→ BLOC DE TEXTE:
'''
META et Alphabet peuvent compter sur leur revenu publicitaire très générateur de cash et toujours en croissance pour financer leur ambition en matière d’IA. Microsoft finance les centres de données de nouvelle génération grâce aux profits de ses suites logicielles Saas.
N’existant que depuis quelques années, ChatGPT et Anthropic peuvent compter pour l’instant sur l’afflux de capital privé pour financer leur croissance, en attendant de « monétiser » leur service à grande échelle. Anthropic a levé 13 Mds$ en septembre 2025 sur la base d’une valorisation post-levée de 183 Mds$. Dans le cadre de son augmentation de capital de 40 Mds$ annoncée en mars 2025, OpenAI a réalisé une tranche de 8,3 Mds$ en août 2025, la valorisant 300 Mds$.
'''
→ ENREGISTREMENTS DE DONNÉES:
'''
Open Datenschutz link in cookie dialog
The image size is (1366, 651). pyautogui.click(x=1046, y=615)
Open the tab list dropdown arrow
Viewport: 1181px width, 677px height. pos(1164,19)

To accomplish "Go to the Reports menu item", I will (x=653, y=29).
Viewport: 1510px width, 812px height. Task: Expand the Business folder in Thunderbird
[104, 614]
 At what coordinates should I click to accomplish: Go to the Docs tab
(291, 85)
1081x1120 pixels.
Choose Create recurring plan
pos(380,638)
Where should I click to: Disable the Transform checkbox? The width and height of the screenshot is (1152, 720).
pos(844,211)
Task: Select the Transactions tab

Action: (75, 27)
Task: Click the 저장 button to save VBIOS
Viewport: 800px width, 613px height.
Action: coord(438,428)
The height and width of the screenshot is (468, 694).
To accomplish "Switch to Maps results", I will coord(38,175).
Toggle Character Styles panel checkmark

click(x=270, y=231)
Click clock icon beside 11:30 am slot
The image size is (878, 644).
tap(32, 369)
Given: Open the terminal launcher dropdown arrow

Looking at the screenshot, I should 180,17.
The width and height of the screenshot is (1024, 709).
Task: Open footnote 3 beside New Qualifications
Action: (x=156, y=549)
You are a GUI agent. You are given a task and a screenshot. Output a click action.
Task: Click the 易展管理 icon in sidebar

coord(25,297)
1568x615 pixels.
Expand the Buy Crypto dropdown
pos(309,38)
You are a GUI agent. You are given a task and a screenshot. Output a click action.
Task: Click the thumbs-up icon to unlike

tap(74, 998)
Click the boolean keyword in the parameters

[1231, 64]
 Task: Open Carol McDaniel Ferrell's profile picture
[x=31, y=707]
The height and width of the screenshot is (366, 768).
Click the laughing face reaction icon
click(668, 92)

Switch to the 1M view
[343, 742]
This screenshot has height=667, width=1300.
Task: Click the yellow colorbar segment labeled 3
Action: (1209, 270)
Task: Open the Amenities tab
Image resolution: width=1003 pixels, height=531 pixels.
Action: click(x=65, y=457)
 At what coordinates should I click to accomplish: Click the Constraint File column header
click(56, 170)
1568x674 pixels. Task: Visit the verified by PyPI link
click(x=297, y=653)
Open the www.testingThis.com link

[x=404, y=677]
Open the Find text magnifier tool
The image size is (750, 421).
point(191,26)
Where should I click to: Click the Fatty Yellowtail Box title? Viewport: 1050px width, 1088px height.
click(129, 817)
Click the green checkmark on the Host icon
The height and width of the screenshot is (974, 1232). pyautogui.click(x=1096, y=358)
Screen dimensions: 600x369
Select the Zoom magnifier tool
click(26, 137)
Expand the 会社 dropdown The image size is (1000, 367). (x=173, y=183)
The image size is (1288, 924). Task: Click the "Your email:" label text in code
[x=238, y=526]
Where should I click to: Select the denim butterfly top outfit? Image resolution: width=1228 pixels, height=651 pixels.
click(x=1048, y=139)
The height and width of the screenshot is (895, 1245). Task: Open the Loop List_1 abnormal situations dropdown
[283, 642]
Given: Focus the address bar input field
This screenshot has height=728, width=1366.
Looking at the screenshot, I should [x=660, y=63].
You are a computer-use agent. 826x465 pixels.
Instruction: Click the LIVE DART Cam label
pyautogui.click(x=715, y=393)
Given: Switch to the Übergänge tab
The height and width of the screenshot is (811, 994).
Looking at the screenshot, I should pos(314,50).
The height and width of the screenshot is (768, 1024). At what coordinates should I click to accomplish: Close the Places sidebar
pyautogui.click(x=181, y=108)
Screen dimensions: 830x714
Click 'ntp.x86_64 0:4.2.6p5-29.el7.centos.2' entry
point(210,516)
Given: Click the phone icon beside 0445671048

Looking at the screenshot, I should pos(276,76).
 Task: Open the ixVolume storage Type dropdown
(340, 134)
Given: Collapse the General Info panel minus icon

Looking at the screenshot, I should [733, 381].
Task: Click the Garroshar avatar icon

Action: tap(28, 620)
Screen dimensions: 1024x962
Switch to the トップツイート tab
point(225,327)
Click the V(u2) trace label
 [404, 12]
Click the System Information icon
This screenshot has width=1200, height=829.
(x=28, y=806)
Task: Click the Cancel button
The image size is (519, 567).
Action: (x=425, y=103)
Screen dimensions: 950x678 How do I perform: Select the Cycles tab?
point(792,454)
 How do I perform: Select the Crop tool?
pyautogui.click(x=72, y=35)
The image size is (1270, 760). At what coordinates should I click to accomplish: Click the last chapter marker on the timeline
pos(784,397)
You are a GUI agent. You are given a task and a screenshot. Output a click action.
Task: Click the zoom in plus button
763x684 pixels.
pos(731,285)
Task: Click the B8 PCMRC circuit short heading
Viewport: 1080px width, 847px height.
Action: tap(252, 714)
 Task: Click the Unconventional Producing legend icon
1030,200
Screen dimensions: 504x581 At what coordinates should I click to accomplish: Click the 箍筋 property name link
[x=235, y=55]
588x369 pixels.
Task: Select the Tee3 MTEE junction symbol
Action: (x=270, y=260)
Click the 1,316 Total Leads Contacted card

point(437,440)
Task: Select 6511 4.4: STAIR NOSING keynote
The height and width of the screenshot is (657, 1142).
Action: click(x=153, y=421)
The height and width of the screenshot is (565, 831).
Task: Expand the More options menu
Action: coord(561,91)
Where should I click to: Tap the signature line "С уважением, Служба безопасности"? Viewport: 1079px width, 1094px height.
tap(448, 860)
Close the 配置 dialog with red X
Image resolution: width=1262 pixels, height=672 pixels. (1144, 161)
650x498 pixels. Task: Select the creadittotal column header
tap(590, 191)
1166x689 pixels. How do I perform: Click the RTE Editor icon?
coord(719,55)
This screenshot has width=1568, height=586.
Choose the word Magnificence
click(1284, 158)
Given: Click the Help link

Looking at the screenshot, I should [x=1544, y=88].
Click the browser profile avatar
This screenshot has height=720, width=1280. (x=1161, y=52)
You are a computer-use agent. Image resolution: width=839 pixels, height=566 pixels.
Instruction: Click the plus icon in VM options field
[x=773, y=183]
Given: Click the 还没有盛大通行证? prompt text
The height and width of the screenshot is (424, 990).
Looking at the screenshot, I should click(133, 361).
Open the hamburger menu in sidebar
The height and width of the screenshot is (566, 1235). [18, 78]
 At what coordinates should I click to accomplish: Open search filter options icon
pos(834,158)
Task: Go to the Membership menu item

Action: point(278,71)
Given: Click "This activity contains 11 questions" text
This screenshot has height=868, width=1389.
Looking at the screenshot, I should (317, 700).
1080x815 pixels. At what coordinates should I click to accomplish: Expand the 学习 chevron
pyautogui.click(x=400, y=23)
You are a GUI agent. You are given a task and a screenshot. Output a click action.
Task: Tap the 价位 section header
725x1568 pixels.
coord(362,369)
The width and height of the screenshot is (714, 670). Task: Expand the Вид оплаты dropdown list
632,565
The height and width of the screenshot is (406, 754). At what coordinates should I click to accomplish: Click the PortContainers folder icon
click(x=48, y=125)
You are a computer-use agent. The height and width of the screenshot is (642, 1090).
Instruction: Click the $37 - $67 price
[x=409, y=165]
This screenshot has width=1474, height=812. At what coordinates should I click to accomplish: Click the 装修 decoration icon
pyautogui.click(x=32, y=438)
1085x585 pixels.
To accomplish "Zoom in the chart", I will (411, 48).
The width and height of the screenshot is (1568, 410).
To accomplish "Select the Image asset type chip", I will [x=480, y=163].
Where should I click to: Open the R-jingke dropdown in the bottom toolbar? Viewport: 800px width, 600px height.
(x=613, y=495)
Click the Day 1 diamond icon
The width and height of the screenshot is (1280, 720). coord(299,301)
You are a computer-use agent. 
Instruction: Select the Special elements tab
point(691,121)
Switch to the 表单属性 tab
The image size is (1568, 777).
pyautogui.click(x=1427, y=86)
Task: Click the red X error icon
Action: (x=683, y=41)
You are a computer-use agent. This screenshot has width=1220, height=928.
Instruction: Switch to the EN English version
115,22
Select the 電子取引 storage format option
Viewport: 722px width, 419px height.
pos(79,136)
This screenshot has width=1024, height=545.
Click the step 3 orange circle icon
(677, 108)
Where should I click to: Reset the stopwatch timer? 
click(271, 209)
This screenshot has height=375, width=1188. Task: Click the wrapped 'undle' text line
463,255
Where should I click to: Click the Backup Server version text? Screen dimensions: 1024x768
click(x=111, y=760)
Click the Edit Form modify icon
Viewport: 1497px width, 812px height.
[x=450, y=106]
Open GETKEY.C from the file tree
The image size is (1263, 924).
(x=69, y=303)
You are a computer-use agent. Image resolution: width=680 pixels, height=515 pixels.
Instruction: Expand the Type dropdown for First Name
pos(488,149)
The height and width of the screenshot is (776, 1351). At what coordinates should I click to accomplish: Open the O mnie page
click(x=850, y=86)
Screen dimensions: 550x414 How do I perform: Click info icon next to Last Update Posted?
'''
→ CONSIGNE:
Dans le texte sur le financement de l'IA, recopiez le passage commençant à « N’existant que depuis » et se terminant à « valorisant 300 Mds$. », en changeant « afflux » en « apport ». Ces enregistrements proviennent d'une source distincte du texte.

→ RÉPONSE:
N’existant que depuis quelques années, ChatGPT et Anthropic peuvent compter pour l’instant sur l’apport de capital privé pour financer leur croissance, en attendant de « monétiser » leur service à grande échelle. Anthropic a levé 13 Mds$ en septembre 2025 sur la base d’une valorisation post-levée de 183 Mds$. Dans le cadre de son augmentation de capital de 40 Mds$ annoncée en mars 2025, OpenAI a réalisé une tranche de 8,3 Mds$ en août 2025, la valorisant 300 Mds$.